Most right-wingers are conflicted, of course. The pleasure of being on the right is that it provides equal license both for an authoritarian, traditionalist point of view and for a libertarian, progressive one. With respect to wealth, the traditionalist right-winger has the difficulty that he can hardly propose remedies for the crass affluence that worries him without abandoning core rightish values such as enterprise, wealth creation, and going with the flow. I understand and share the dilemma. So it is a particularly ripe pleasure to argue that mass affluence is highly defensible.
I can think the mass affluent misguided, and in many matters I do think they are. They are less than admirable, in my view, in finding amusement in soap operas. I cannot share their enthusiasm for SUVs (one of the few extravagances I have not myself owned). I find it very easy to inveigh against those lapses, and I often do. But I am not disposed to ban any of those things or to deprive people of the new affluence that has made those bits of consumption so easily available to so many. Besides, I recognize that there are intelligent people— better than me—who do not share my disdain for any of them. These habits are— most of them—largely a matter of taste.
Mass affluence has many attractive features. And it is one of its merits—not a demerit—that it has democratized some very teasing problems about how to behave when one has advantages. Life is a Vanity Fair. As people’s opportunities increase, they become more interesting. Mass affluence has democratized the range of mistakes that people can make. They can do more good, be more creative, more generous—and they can be the opposite of all that on a larger scale. My defense is characteristically right wing in the sense that it does not expect people to be good or even perfectible. It does not altogether give up on the possibility of humans maturing, but reformation is perhaps too strong a word for what might happen to them.
So this defense supposes that realism is of immense importance as one approaches big moral questions. Human beings are wonderful: various, infuriating, and interesting. The left seeks its satisfactions in producing more policy to put right the faults in human society. The right does not wholly resist those virtuous moves (we have our moralists), but it notes that they go sour— especially when they do not recognize the great merit of human vigor and variety.
This defense does not merely insist that the present is rather good and that policy to reform it may well backfire. It supposes that life is more interesting when as many people as possible do what they want, get what they want, and have to face the resulting challenges. I assert that the freedom part of that equation tends to produce well-being: so much is traditional to supporters of the free market. The last proposition is the peculiar bit: that the unfolding of challenges—their being met and failed—makes life worth living.

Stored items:
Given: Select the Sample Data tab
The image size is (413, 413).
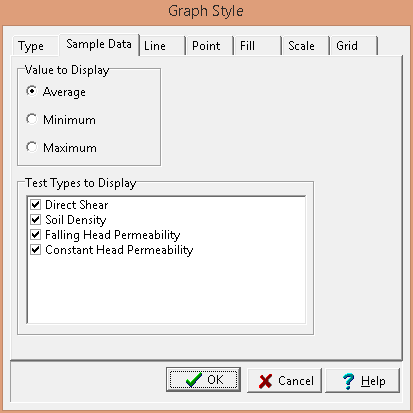Looking at the screenshot, I should click(x=99, y=44).
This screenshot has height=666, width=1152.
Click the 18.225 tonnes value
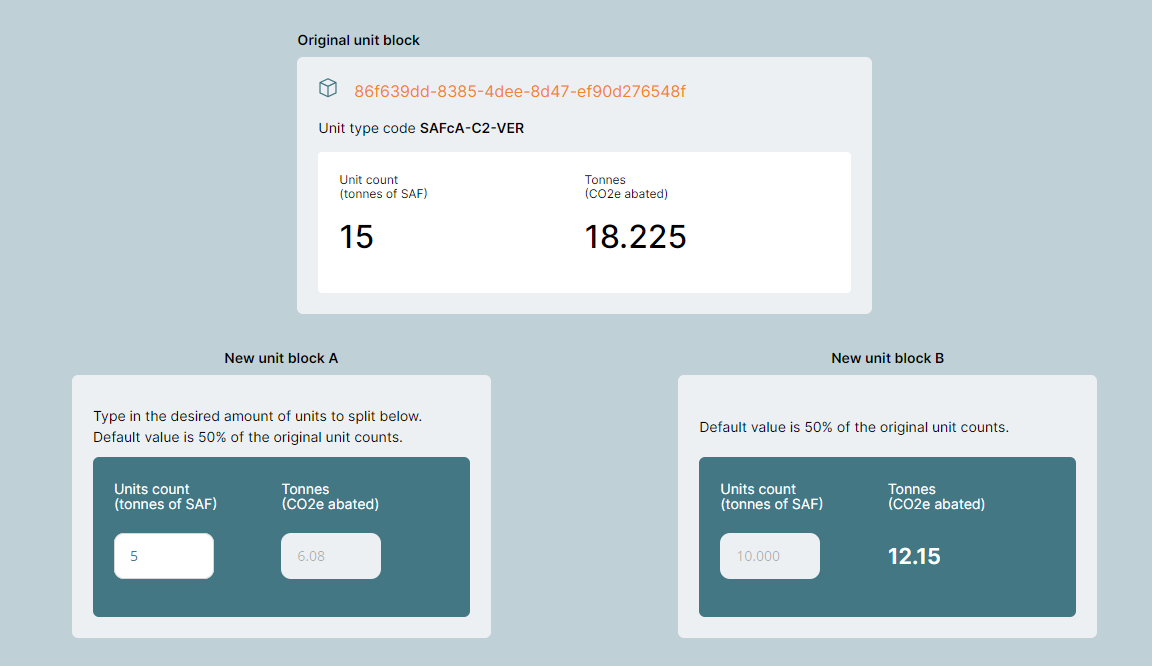(x=635, y=237)
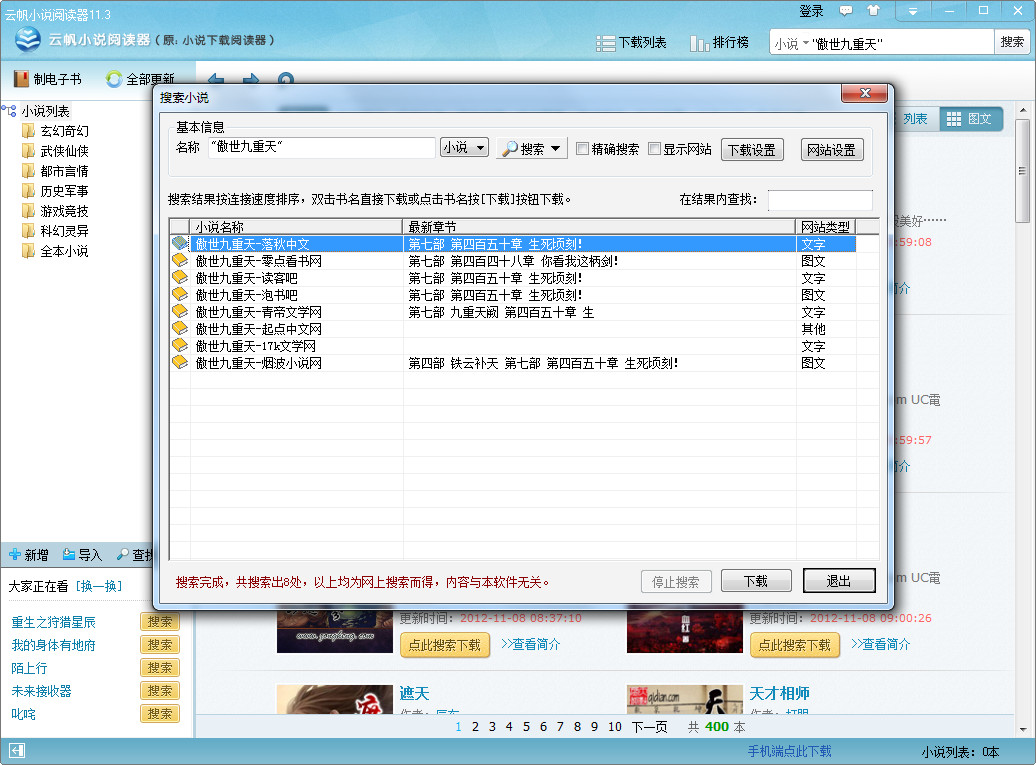
Task: Switch to the 图文 view tab
Action: click(978, 118)
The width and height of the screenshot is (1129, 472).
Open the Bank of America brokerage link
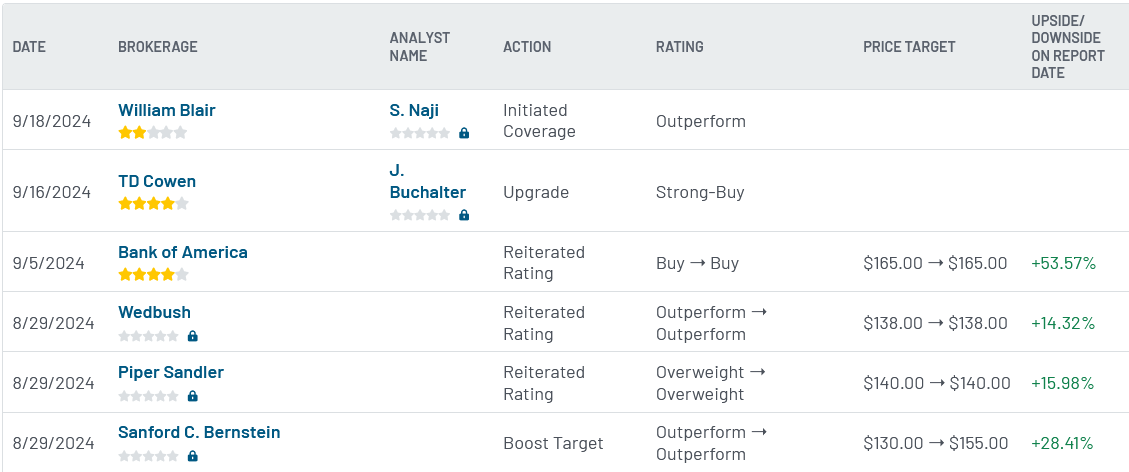pyautogui.click(x=183, y=252)
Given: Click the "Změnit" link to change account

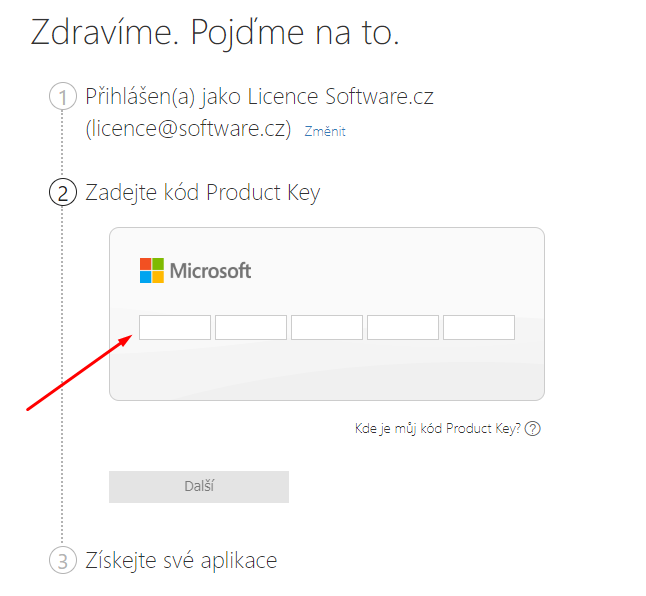Looking at the screenshot, I should coord(325,131).
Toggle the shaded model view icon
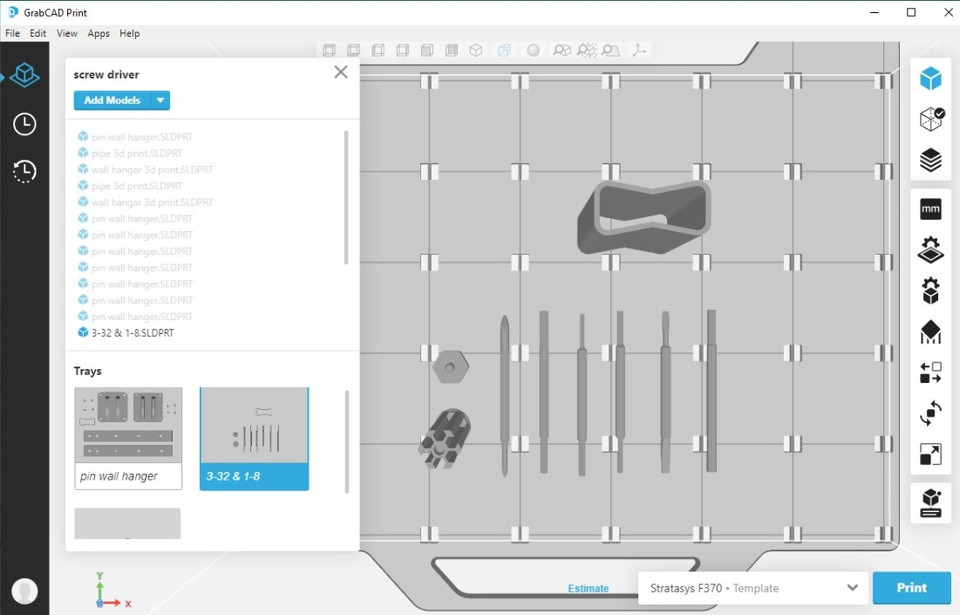The width and height of the screenshot is (960, 615). coord(533,49)
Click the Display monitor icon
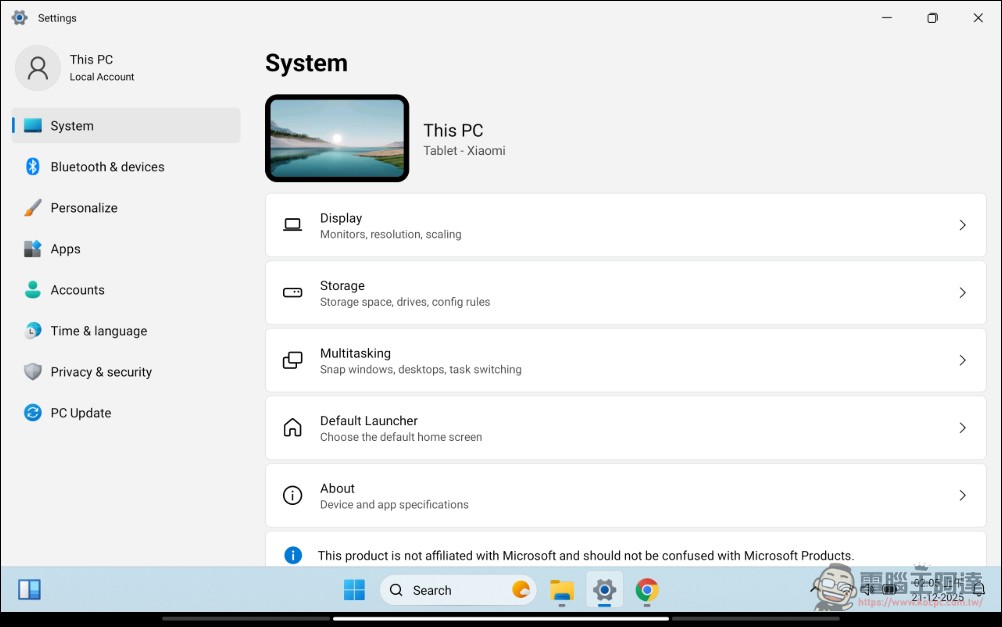The height and width of the screenshot is (627, 1002). point(293,225)
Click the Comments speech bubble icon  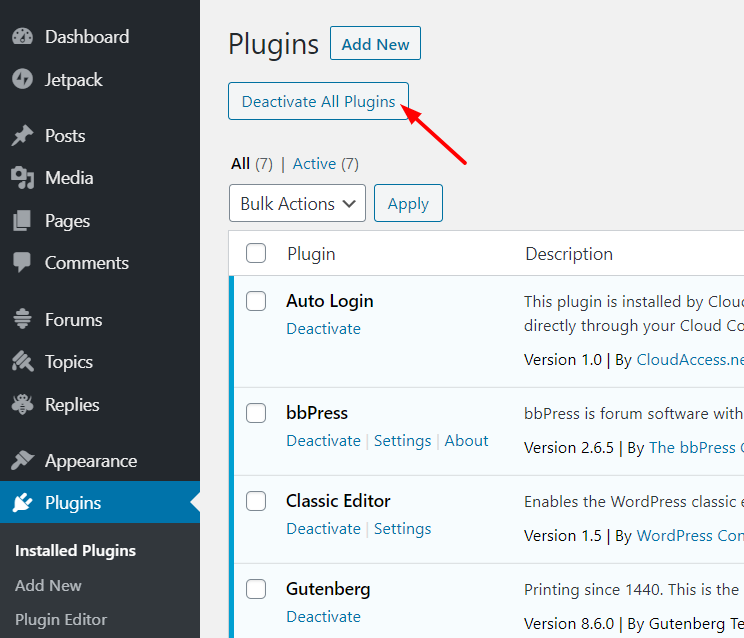(x=22, y=263)
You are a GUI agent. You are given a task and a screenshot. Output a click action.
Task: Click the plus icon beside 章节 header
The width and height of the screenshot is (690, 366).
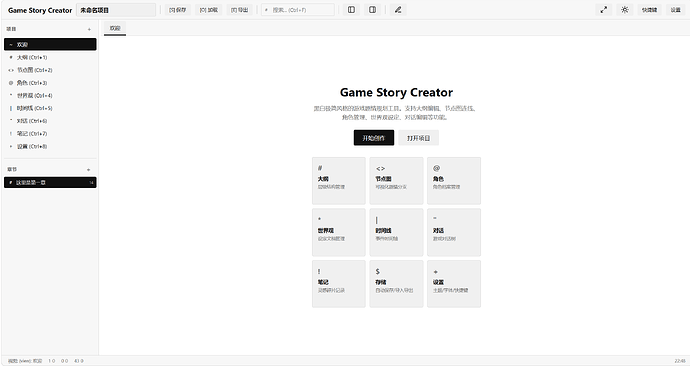coord(88,169)
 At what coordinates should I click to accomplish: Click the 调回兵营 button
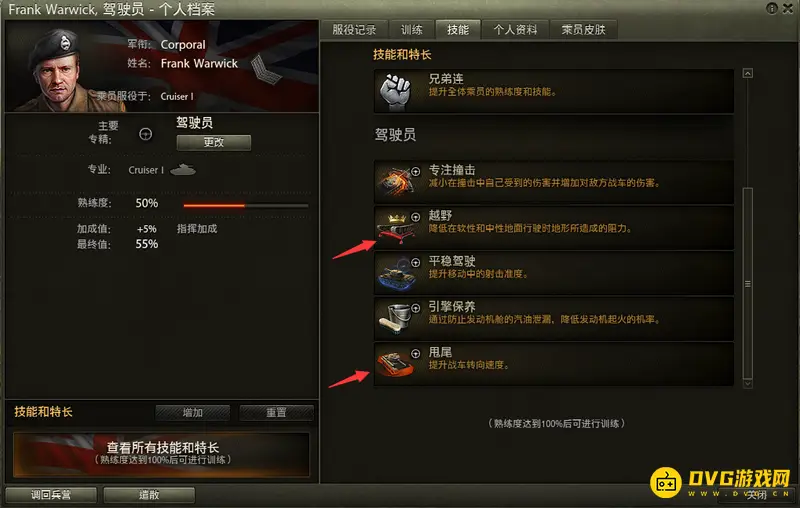point(51,494)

WORK ORDER 1: In the text on mass affluence, what does the writer say is one of the few extravagances they have never owned?
WORK ORDER 2: Revise the text on mass affluence, starting at "So this defense" and ending at "vigor and variety.", with "realism" replaced by "pragmatism".
The rows have nothing to do with the work asked here.

SOLUTION 1: SUVs

SOLUTION 2:
So this defense supposes that pragmatism is of immense importance as one approaches big moral questions. Human beings are wonderful: various, infuriating, and interesting. The left seeks its satisfactions in producing more policy to put right the faults in human society. The right does not wholly resist those virtuous moves (we have our moralists), but it notes that they go sour— especially when they do not recognize the great merit of human vigor and variety.